═════ 给定文本 ═════
一、分布检验
1 四种常用函数
- dnorm: density norm,表示正太分布的概率密度(f),即单点取值的概率。如果生成序列点回复即得到正太线
- pnorm:pribability,表示正态分布的累积分布,最终生成CDF线
- qnorm:与pnorm相反,pnorm根据数值求累积分布(0-1),qnorm根据累积分布求数值
- rnorm:生成一组正太随机数。
2 各种分布与检验
2.1 对数分布和检验
library(MASS)
# 1.1 log-noraml distribution
## 拟合lognormal模型
lognormal_distr <- fitdistr(as.array(data[,1]),"lognormal")
## 依次输出模型的系数、方差、最大似然值
lognormal_distr$estimate
lognormal_distr$sd
lognormal_distr$loglik
## 图形分布 + 拟合分布
par(pin=c(5,5))
h_lognormal <-hist(as.array(data[,1]),ylim = c(0,230), main = "Histogram of lognormal",xlab='data') # 绘制源数据的直方图
xfit <-seq(min(data[,1]), max(data[,1]), by=(max(data[,1])-min(data[,1]))/1000)
yfit <-dlnorm(xfit, meanlog = lognormal_distr$estimate[1], sdlog = lognormal_distr$estimate[2])
yfit <- yfit*diff(h_lognormal$mids[1:2])*length(xfit)
lines(xfit, yfit, col="blue", lwd=2)
# K-S test
## 没有直接检验对数正态分布的函数,需要转化后用对数分布检验
lognormal <- c(data[,1])
═════ 可用数据 ═════
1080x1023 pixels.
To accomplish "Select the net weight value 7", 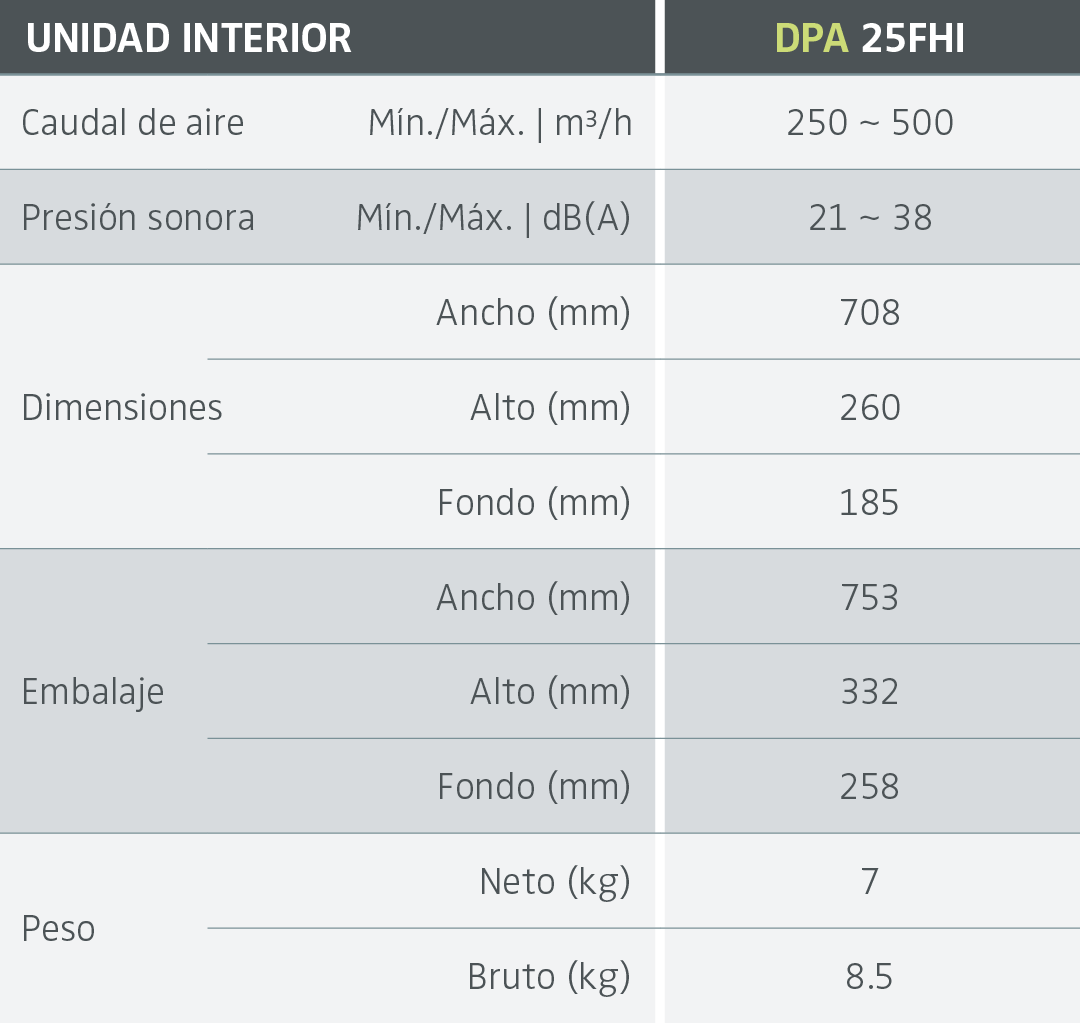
═════
» 任务要求
写出这篇讲R语言分布检验的文本在最后一行之后的内容。 这些材料与前面的文本没有关系。

» 练习输出
lognormal_to_normal <- log(lognormal)
## 进行K-S test 并输出结果
lognormal_ks_test <- ks.test(lognormal_to_normal, "pnorm")
lognormal_ks_test
# A-D test
library(fBasics)
lognormal_ad_test <- adTest(lognormal_to_normal)
lognormal_ad_test
# Q-Q图
## 自己实现QQ图
t <- (rank(lognormal_to_normal) -0.5)/length(lognormal_to_normal)
q <- qnorm(t)
plot(q, lognormal_to_normal,main = "Lognormal Q-Q plot",xlab = "Theoretical Quantiles",ylab = "Sample Quantiles")
abline(mean(lognormal_to_normal), sd(lognormal_to_normal), col=2, lwd=3)
2.2 gamma分布
# 1.2 gamma distribution
## 拟合gamma模型
gamma_distr <- fitdistr(as.array(data[,1]),"gamma")
## 依次输出模型的系数、方差、最大似然值
gamma_distr$estimate
gamma_distr$sd
gamma_distr$loglik
## 图形分布 + 拟合分布
par(pin=c(5,5))
h_gamma <-hist(as.array(data[,1]),ylim = c(0,230),main = "Histogram of Gamma",xlab='data') # 绘制源数据的直方图
xfit <-seq(min(data[,1]), max(data[,1]), by=(max(data[,1])-min(data[,1]))/1000)
yfit <-dgamma(xfit, shape = gamma_distr$estimate[1], rate = gamma_distr$estimate[2])
yfit <- yfit*diff(h_gamma$mids[1:2])*length(xfit)
lines(xfit, yfit, col="blue", lwd=2)
# K-S test
## 没有直接检验对数正态分布的函数,需要转化后用对数分布检验
gamma_ks_test <- ks.test(as.array(data[,1]), "gamma")
gamma_ks_test
## 进行K-S test 并输出结果
gamma_ad_test <- adTest(as.array(data[,1]), "pnorm")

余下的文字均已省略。